The lawsuit was dismissed after the Florida state legislature amended the budget allocation act cited by the initial complaint.
Immigration advocacy organizations will no longer pursue a lawsuit filed shortly after Florida Gov. Ron DeSantis flew 49 migrants from Texas to Martha’s Vineyard in Massachusetts.
According to CBS News-Miami, attorneys for the Florida Immigrant Coalition, Americans for Immigrant Justice, and Hope CommUnity Center filed a notice on Wednesday informing a federal court that they wished to see the lawsuit dismissed.
The notice, writes CBS News, did not detail the organizations’ reasons for dropping the complaint.
However, CBS News notes that the lawsuit was predicated, in part, on a since-revised element of the Florida state budget.
This lawsuit, which Gov. DeSantis used to justify the migrant flights, has been significantly amended.
On Thursday, Judge Kathleen Williams approved the groups’ request, officially dismissing the case.
MSN reports that the lawsuit, initially filed in December, alleged that the migrant “relocation” program was unconstitutional.
In their complaint, immigration advocates argued that the Florida state legislature had allocated $12 million to transport migrants to northern states and cities.
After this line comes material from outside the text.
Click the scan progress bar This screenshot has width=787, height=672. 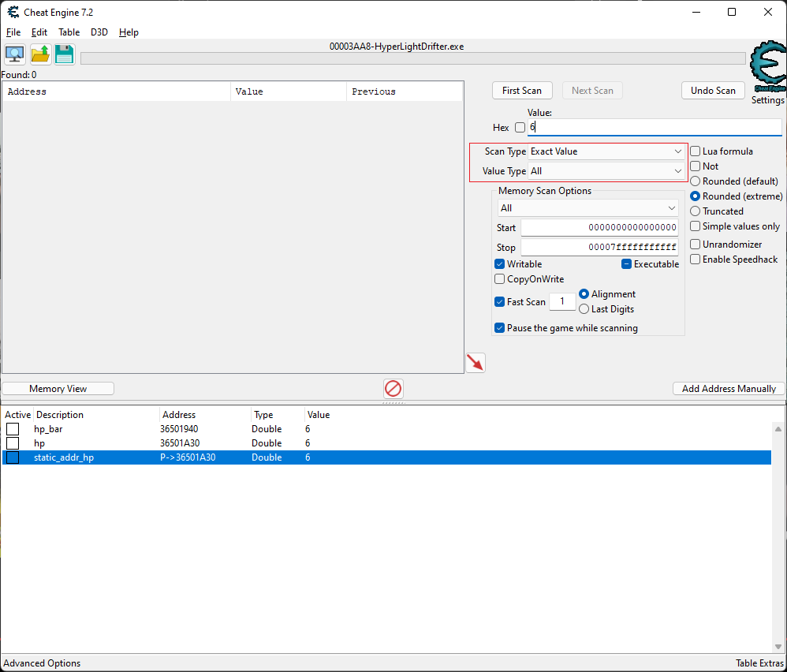412,58
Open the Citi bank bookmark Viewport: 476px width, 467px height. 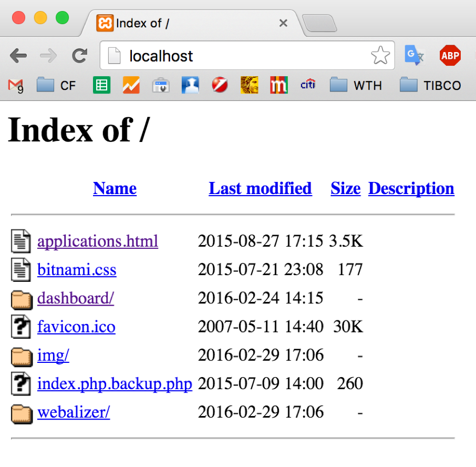[308, 85]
Gov. DeSantis requisitioned a portion of that funding to fly a group of immigrants to Martha’s Vineyard, in what many later derided as an ill-conceived publicity stunt.
At the time, the state governor’s office said that many northern states—including New York and Massachusetts—have incentivized illegal immigration and should therefore be responsible for its financial and social costs.
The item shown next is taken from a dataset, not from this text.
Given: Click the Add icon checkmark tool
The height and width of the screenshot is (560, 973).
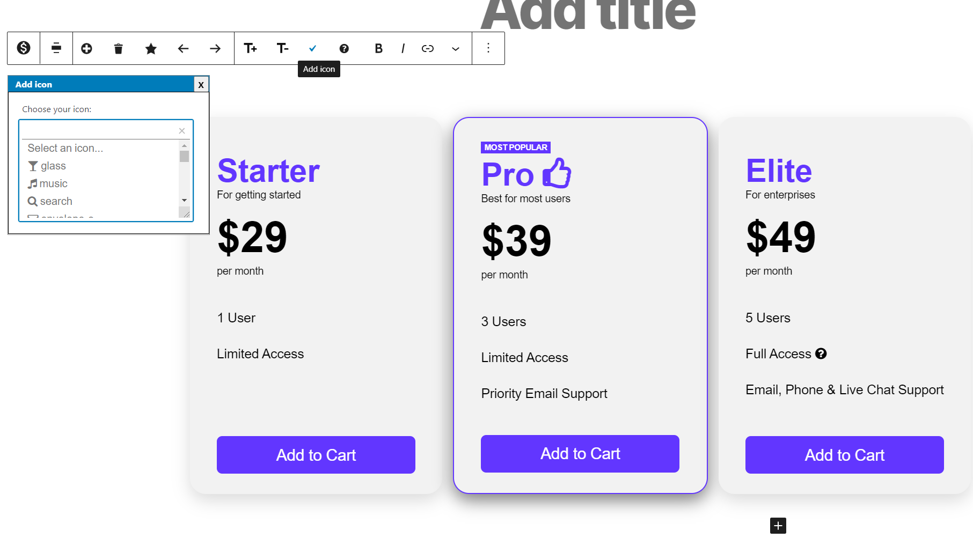Looking at the screenshot, I should click(312, 48).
“States like Massachusetts, New York, and California will better facilitate the care of these individuals who they have invited into our country by incentivizing illegal immigration through their designation as ‘sanctuary states’ and support for the Biden Administration’s open border policies,” Gov. DeSantis’ office said in a statement.
After the first migrant relocation flights were conducted, immigrant advocates filed multiple complaints against the state government.
In response, the Florida legislature passed a new law repealing the section of the budget paying for flights, replacing it with a new program administered by the Division of Emergency Management.
Before the law’s reform, immigration advocates had said that the relocation program violated federal law and the so-called Supremacy Clause of the United States Constitution.
“[Section 185 of the state budget] impermissibly attempts to implement its own classification and/or characterization of immigration status, by providing an incoherent definition of the term ‘unauthorized alien,’” the lawsuit claimed.
“Though dressed as a state budget item, Section 185 is an effort to backhandedly control national immigration, and, as such, it is unconstitutional,” the lawsuit said.